» **Supplied information**:
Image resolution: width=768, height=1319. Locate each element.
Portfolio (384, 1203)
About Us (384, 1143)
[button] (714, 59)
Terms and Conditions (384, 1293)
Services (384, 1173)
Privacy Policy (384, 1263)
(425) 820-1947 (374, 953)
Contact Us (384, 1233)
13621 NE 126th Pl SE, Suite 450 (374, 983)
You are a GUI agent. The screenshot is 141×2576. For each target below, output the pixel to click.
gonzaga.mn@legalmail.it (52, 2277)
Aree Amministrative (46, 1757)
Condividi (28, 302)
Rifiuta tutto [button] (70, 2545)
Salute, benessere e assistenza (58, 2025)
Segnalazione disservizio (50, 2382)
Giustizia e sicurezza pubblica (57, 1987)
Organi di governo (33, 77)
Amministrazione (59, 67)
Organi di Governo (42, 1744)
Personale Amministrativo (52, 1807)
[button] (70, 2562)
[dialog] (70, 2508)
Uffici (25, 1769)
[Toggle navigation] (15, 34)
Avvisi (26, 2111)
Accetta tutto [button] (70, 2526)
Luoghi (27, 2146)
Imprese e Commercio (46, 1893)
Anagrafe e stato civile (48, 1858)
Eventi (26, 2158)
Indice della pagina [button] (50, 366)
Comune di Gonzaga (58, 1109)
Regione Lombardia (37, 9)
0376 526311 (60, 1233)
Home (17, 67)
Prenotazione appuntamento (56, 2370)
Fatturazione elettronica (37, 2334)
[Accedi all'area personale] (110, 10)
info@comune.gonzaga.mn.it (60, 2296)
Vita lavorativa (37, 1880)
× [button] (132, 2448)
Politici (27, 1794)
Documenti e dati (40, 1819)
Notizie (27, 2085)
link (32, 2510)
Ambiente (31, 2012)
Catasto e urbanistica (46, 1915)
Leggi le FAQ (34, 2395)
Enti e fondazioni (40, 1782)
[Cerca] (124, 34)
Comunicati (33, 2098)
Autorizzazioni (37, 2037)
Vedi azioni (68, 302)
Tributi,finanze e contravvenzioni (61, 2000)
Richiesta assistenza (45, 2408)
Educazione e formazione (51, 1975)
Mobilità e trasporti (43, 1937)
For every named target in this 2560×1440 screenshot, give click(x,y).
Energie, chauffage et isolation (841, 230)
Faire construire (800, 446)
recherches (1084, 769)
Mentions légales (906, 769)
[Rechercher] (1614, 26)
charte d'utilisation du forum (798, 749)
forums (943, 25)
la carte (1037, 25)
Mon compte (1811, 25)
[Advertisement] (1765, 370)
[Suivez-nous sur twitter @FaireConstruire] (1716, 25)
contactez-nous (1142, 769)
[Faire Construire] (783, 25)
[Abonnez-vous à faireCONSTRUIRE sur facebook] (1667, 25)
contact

» **What is being asked**: Repeat each line above exactly as it stands.

» **Response area**:
Image resolution: width=768, height=1319. Locate each element.
Portfolio (384, 1203)
About Us (384, 1143)
[button] (714, 59)
Terms and Conditions (384, 1293)
Services (384, 1173)
Privacy Policy (384, 1263)
(425) 820-1947 (374, 953)
Contact Us (384, 1233)
13621 NE 126th Pl SE, Suite 450 (374, 983)
You are a GUI agent. The screenshot is 141×2576. For each target below, output the pixel to click.
gonzaga.mn@legalmail.it (52, 2277)
Aree Amministrative (46, 1757)
Condividi (28, 302)
Rifiuta tutto [button] (70, 2545)
Salute, benessere e assistenza (58, 2025)
Segnalazione disservizio (50, 2382)
Giustizia e sicurezza pubblica (57, 1987)
Organi di governo (33, 77)
Amministrazione (59, 67)
Organi di Governo (42, 1744)
Personale Amministrativo (52, 1807)
[button] (70, 2562)
[dialog] (70, 2508)
Uffici (25, 1769)
[Toggle navigation] (15, 34)
Avvisi (26, 2111)
Accetta tutto [button] (70, 2526)
Luoghi (27, 2146)
Imprese e Commercio (46, 1893)
Anagrafe e stato civile (48, 1858)
Eventi (26, 2158)
Indice della pagina [button] (50, 366)
Comune di Gonzaga (58, 1109)
Regione Lombardia (37, 9)
0376 526311 (60, 1233)
Home (17, 67)
Prenotazione appuntamento (56, 2370)
Fatturazione elettronica (37, 2334)
[Accedi all'area personale] (110, 10)
info@comune.gonzaga.mn.it (60, 2296)
Vita lavorativa (37, 1880)
× [button] (132, 2448)
Politici (27, 1794)
Documenti e dati (40, 1819)
Notizie (27, 2085)
link (32, 2510)
Ambiente (31, 2012)
Catasto e urbanistica (46, 1915)
Leggi le FAQ (34, 2395)
Enti e fondazioni (40, 1782)
[Cerca] (124, 34)
Comunicati (33, 2098)
Autorizzazioni (37, 2037)
Vedi azioni (68, 302)
Tributi,finanze e contravvenzioni (61, 2000)
Richiesta assistenza (45, 2408)
Educazione e formazione (51, 1975)
Mobilità e trasporti (43, 1937)
For every named target in this 2560×1440 screenshot, give click(x,y).
Energie, chauffage et isolation (841, 230)
Faire construire (800, 446)
recherches (1084, 769)
Mentions légales (906, 769)
[Rechercher] (1614, 26)
charte d'utilisation du forum (798, 749)
forums (943, 25)
la carte (1037, 25)
Mon compte (1811, 25)
[Advertisement] (1765, 370)
[Suivez-nous sur twitter @FaireConstruire] (1716, 25)
contactez-nous (1142, 769)
[Faire Construire] (783, 25)
[Abonnez-vous à faireCONSTRUIRE sur facebook] (1667, 25)
contact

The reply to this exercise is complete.